▶ Prompt:
Please write a continuation of the passage on how Free Edge came about, starting after its final sentence; ignore the listing that follows it.

▶ Study text:
"""
Free Edge was born at the intersection of two ideas that have fascinated me for a long time. On the one hand I’ve always found physical, professional interactions (massage, manicure, medical tests) bizarrely intimate and fascinating from a social perspective. I wanted to explore to what degree this kind of dynamic could be transformative/therapeutic and overwhelming to a character of acute sensitivity. On the other hand there’s unconventional love stories, the screenplay is that of a strange, unrequited love at first sight, where one half of the pair experiences something profoundly, life-changingly beautiful and the other is just going through a part of their routine. Their specific social conditions allow to examine and deconstruct romantic attachment from another angle, where the sexuality of the characters —Hugo being openly gay— would erase the sexual attraction that defines “love at first sight” and the context immediately establishes an invisible barrier between the two.
"""
▶ Given records:
"""
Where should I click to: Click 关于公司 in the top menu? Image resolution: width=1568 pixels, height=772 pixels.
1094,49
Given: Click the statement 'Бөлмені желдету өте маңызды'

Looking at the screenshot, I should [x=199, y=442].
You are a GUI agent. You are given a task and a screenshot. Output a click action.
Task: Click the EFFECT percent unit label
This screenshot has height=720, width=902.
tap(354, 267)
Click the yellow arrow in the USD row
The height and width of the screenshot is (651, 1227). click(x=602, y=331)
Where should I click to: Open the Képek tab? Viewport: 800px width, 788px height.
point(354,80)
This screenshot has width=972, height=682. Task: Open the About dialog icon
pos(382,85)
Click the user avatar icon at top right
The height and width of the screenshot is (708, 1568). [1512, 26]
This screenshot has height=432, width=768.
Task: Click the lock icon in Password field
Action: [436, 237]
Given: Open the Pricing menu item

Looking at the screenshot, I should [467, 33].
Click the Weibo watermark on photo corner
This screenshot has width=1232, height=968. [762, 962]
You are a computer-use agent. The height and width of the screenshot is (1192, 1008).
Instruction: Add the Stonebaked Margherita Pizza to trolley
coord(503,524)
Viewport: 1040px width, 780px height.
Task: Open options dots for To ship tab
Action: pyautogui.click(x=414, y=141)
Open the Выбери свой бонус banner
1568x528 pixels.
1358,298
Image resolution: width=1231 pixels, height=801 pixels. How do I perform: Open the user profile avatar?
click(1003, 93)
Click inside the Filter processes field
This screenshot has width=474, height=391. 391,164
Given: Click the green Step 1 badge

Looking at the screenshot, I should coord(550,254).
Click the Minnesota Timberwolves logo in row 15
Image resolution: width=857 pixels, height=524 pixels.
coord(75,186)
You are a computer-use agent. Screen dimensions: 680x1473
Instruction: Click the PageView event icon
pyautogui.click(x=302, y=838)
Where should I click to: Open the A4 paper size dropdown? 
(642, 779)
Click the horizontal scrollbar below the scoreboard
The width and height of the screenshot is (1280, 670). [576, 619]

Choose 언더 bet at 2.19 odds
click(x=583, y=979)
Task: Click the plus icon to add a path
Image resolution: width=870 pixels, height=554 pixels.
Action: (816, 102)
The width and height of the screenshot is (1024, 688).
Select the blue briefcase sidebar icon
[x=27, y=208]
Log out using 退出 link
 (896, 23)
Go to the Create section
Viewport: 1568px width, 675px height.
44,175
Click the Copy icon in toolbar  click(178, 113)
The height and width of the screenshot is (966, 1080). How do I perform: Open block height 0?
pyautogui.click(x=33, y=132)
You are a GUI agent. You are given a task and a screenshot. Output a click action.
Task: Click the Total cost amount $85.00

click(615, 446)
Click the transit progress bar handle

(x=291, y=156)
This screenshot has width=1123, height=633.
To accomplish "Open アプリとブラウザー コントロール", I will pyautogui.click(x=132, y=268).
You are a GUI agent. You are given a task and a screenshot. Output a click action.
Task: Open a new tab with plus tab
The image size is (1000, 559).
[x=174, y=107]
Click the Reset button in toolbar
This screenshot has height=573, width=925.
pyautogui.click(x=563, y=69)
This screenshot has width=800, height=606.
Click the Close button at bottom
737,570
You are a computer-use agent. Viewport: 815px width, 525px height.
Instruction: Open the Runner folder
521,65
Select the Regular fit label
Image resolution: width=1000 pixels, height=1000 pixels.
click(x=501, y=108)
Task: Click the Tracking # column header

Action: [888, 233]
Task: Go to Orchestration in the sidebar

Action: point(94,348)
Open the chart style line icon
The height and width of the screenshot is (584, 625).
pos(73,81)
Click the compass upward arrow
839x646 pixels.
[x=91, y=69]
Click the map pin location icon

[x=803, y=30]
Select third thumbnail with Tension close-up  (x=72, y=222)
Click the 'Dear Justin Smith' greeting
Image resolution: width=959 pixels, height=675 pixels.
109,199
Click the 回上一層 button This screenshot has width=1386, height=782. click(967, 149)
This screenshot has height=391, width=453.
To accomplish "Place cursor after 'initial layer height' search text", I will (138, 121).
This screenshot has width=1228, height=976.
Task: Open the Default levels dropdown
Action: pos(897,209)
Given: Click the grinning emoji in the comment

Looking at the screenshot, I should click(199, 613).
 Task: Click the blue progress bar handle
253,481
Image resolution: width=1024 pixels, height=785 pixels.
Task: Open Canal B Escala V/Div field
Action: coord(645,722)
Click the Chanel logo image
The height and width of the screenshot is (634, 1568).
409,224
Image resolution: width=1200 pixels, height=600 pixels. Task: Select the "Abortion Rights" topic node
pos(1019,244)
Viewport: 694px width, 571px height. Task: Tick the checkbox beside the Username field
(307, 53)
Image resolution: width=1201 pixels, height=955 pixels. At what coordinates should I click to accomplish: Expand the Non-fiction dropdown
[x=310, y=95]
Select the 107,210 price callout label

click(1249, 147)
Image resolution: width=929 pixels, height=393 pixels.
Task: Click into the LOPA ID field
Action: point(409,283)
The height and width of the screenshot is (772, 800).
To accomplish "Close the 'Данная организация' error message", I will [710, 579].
"""
▶ Reply to the exercise:
The main character has a strained, anxious relationship to the world around him, and his hands are the most direct, visual representation of it, so it seemed only logical that his "therapy" went through his hands as well. This first meeting is a breath of fresh air for someone who has been seriously struggling to breathe, for the audience to understand his somewhat irrational attachment to her, as if she was a very small bridge to the person he would like to become, to a world where he where he is much freer and alive but also much more vulnerable.